Write the items from the line containing "Close the resource detail view with X button" through the line containing "Click the no-scanner", both lines included, as a JSON list of strings with one string per line and blank lines left out.
──────
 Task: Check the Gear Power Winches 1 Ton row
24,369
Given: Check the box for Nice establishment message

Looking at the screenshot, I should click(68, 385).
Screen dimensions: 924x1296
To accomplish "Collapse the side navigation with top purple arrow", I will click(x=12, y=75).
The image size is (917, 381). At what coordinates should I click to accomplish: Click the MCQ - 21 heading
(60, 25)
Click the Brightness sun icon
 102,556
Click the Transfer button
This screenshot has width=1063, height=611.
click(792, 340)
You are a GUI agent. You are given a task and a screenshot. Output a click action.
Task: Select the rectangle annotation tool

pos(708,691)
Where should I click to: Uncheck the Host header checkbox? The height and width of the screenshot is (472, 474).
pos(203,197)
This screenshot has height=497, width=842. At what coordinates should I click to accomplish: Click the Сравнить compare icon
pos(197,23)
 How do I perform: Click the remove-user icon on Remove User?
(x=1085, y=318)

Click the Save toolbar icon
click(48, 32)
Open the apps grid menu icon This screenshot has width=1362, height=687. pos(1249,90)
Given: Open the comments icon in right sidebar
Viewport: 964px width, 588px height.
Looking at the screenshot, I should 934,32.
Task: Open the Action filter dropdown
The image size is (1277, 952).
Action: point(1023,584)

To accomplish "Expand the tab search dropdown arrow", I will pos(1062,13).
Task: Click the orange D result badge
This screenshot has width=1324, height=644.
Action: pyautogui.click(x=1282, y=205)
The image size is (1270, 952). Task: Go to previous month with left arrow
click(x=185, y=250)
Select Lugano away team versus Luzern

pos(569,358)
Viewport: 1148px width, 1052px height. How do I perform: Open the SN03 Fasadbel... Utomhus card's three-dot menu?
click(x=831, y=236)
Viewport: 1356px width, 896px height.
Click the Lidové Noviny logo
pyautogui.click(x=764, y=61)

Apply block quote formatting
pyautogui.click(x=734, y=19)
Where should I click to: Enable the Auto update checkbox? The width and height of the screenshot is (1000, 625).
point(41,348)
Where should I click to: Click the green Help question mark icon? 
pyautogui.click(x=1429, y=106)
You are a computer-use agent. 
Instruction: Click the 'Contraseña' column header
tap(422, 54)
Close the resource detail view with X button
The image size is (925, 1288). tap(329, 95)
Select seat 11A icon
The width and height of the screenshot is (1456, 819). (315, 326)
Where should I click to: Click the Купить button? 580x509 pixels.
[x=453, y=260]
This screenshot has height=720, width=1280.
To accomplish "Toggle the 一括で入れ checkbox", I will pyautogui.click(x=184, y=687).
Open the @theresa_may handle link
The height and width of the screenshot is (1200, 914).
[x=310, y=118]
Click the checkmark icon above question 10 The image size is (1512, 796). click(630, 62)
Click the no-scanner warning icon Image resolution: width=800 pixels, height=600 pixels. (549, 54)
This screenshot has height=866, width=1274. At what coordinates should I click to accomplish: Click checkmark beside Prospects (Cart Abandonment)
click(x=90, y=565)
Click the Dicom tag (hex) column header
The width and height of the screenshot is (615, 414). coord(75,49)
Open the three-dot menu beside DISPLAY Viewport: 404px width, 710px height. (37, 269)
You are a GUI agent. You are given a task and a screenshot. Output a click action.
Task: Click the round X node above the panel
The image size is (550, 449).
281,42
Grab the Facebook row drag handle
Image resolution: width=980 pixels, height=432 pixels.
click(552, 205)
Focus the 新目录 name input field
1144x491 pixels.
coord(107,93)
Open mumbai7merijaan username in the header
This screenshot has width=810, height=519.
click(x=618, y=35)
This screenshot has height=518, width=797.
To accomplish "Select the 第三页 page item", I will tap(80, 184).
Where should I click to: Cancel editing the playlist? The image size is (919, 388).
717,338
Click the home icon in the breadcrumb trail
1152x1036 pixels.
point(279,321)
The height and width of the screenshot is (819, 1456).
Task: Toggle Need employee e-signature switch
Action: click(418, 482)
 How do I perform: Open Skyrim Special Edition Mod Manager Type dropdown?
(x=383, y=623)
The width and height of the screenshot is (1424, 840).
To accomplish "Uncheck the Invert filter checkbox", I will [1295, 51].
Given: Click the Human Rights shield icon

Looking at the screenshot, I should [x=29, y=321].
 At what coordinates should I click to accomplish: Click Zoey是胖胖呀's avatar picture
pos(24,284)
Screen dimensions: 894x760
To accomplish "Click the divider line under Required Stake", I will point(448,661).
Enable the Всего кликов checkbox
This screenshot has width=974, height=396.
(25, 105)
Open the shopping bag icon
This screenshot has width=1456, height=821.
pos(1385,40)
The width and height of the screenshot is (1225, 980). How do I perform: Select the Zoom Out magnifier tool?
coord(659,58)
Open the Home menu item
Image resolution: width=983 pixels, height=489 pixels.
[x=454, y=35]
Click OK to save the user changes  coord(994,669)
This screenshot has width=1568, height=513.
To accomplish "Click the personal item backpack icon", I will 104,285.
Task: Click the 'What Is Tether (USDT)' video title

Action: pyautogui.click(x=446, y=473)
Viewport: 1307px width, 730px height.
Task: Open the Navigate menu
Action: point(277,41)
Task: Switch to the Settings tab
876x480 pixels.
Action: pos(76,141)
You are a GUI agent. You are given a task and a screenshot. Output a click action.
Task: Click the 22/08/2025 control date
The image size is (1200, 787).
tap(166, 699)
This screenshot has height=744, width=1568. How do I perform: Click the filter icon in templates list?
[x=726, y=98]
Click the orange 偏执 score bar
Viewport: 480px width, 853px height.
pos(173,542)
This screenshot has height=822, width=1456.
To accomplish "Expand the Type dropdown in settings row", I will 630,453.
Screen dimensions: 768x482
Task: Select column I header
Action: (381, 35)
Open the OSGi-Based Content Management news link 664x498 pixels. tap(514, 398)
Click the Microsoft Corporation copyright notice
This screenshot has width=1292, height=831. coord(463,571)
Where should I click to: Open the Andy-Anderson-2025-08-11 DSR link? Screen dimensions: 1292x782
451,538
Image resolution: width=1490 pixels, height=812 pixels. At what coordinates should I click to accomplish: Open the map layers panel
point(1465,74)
──────
> _Answer to the task_
[
  "Close the resource detail view with X button",
  "The image size is (925, 1288). tap(329, 95)",
  "Select seat 11A icon",
  "The width and height of the screenshot is (1456, 819). (315, 326)",
  "Where should I click to: Click the Купить button? 580x509 pixels.",
  "[x=453, y=260]",
  "This screenshot has height=720, width=1280.",
  "To accomplish \"Toggle the 一括で入れ checkbox\", I will pyautogui.click(x=184, y=687).",
  "Open the @theresa_may handle link",
  "The height and width of the screenshot is (1200, 914).",
  "[x=310, y=118]",
  "Click the checkmark icon above question 10 The image size is (1512, 796). click(630, 62)",
  "Click the no-scanner warning icon Image resolution: width=800 pixels, height=600 pixels. (549, 54)"
]